The above is such an important point that I felt it deserved it's own quote.
The "loss" put forth by the entrenched media is not a "loss". Unfortunately,
not enough people recognize their slight of hand in calling piracy a "loss"

------
pwg
Quote from the article:

>because SoundScan data is markedly incomplete when it comes to the releases
by indie artists who have benefited most from the rise of digital
distribution.

And that, right there, is the actual reason for the push by the big media
giants. Piracy is simply the straw man used to get what they want past an
unsuspecting public. What they fear most is the ability of the internet to
allow artists to create and then __distribute__ without needing them (the
existing media giants) to be gatekeepers and middlemen collecting their share
of the revenue along the way.

Watch this (14 minutes):
[http://www.ted.com/talks/lang/en/defend_our_freedom_to_share...](http://www.ted.com/talks/lang/en/defend_our_freedom_to_share_or_why_sopa_is_a_bad_idea.html)

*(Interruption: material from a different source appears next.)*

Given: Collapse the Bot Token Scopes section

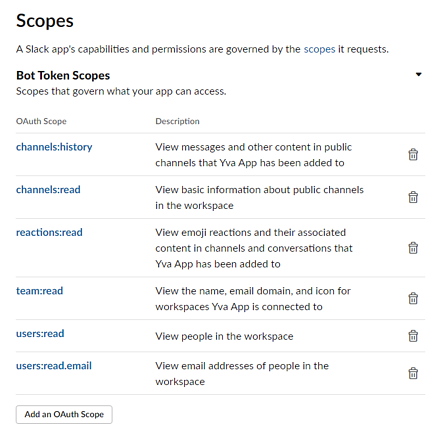Looking at the screenshot, I should (x=419, y=74).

What they fear most is that you, the little guy, will be creative and
distribute your creativity without involving them as the middlemen.

------
wtvanhest
The majority of analysis on the economics of piracy are focused on record
company profits in total. Does anyone know of any research on how the
economics look for various groups of artists?

\----

As an example:

Artist A is a top rated multiplatinum artist

Artist B is a touring, not so profitable but making a living artist

\---

Do the economics of the industry for each artist change as piracy becomes more
and less prevalent?

My gut is that artist B benefits as piracy becomes more prevalent because:

1) Artist B makes their money from touring so distribution is unimportant to
them for profitability, rather distribution is a form of marketing.

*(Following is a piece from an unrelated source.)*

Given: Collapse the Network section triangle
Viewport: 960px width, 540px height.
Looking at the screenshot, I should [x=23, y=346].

2) Artist A loses because their distribution is more profitable (still not as
profitable as touring for the artist) but their distribution funds their
marketing.

Are those 2 points true? I’m going on what I think, but may be off.

More importantly I’d like to hear if anyone knows of any analysis performed on
the different classes and how they are impacted by piracy? I would be willing
to bet that if there are differences there are opportunities for niche
business profits and if one wanted to make a good argument against anti-piracy
legislation understanding those differences will be important for fighting
those regulations.

------
joejohnson
A fun aside: if an article title ever asks a question, the answer is always
"no". Otherwise, the headline would just read something like Online Piracy
_Does_ Hurt the Economy.

------
annon
I'd love to see how much the RIAA/MPAA claim that megaupload was costing them
in piracy. Surely we'll see that money just come flying in now that megaupload
has been shut down?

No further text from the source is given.